[Opdracht A] Geef bij elke bewering aan of die overeenkomt met het paginafragment en citeer letterlijk de woorden die de doorslag geven: (i) De schrijver werkt offline vanuit de Datsja. (ii) Zoonlief stuurde berichten uit Ambon. (iii) Anita Witzier vertelde Stef Bos over de begrafenis van haar moeder.
[Opdracht B] Waartegen is traagheid volgens Stef Bos in het paginafragment vooral een goed serum?

[Paginafragment]
++++++

Overpeinzingen

Een pas op de plaats in de eeuwigheid

Op het gevaar af dat ik alles straks kwijt ben, werk ik nu toch maar even offline. Ik zit in de Datsja. Het is heerlijk weer en de dag kabbelt zoals vaker kalm voort. Wat berichten van zuslief uit Ambon, van zoonlief uit Bali en alvast speculaties over wat er straks allemaal zoal in de buurt van ons vakantiehuis in België aan activiteiten te doen zal zijn. Dochterlief had ChatGPT gepolst en die kwam met hele leuke dingen op de proppen. Tot marshmallows branden aan toe, maar daar waren onze schatjes heus zelf opgekomen. Het schijnt, dat het toch handig kan zijn om je er iets meer in te verdiepen, met name voor dit soort dingen.

De Verwondering met Annemiek Schrijver in de herhaling. Stef Bos is aan de beurt. Hij brengt hiermee een ode aan de traagheid. Hij heeft dat niet alleen vanwege het ouder worden gekozen, maar hij vindt het vooral een goed serum tegen deze tijd waarin alles zo verschrikkelijk snel en haastig moet gaan. Een paar jaar daarvoor had hij met Anita Witzier samengewerkt en privé vertelde ze hem over de begrafenis van haar vader, waarbij ze in de lange stoet achter de kist aanliep en ze zei: ‘Ik keek om en zag niemand meer.’ Stef filosofeert er op door en zegt tegen Annemiek: ‘Als je achter in de rij loopt, dan ben je vrij’. Dat beeld kwam bij Stef binnen als een donderslag bij heldere hemel en hij schreef een nummer als een ‘Ode aan de traagheid’. Mensen vinden vaak dat je de toekomst verliest als je ouder wordt, maar je wint het verleden’ zegt hij. Wat hem bij Anita gebeurde, gebeurt nu bij mij. Wat een prachtige manier om tegen het ouder worden aan te kijken. Je wint het verleden.

++++++

[Aangeleverde gegevens]

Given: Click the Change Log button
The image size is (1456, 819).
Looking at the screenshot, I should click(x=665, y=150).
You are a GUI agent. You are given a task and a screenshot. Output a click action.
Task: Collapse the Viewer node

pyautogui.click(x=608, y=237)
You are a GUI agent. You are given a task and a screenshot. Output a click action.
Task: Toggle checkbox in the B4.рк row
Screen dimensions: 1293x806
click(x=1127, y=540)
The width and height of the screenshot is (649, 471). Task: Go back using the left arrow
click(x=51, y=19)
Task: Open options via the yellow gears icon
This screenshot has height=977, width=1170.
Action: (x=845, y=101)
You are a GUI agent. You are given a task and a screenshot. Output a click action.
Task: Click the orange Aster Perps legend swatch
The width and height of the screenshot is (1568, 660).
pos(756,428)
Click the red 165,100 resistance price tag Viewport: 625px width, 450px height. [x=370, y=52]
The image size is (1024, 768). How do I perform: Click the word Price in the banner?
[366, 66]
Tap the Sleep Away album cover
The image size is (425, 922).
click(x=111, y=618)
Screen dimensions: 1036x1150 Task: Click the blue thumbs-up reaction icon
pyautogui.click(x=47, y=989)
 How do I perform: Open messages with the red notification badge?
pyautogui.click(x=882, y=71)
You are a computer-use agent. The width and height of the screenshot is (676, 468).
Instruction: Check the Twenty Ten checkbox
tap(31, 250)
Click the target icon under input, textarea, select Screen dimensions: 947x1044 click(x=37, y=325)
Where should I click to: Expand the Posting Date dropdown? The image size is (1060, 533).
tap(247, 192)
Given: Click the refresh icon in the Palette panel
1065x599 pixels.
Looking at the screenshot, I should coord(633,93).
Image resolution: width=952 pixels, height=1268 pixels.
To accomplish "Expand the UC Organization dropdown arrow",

++++++

[Antwoord A]
(i) Ja: "werk ik nu toch maar even offline. Ik zit in de Datsja."
(ii) Nee: "Wat berichten van zuslief uit Ambon, van zoonlief uit Bali"
(iii) Nee: "privé vertelde ze hem over de begrafenis van haar vader"

[Antwoord B] Tegen deze tijd waarin alles zo verschrikkelijk snel en haastig moet gaan.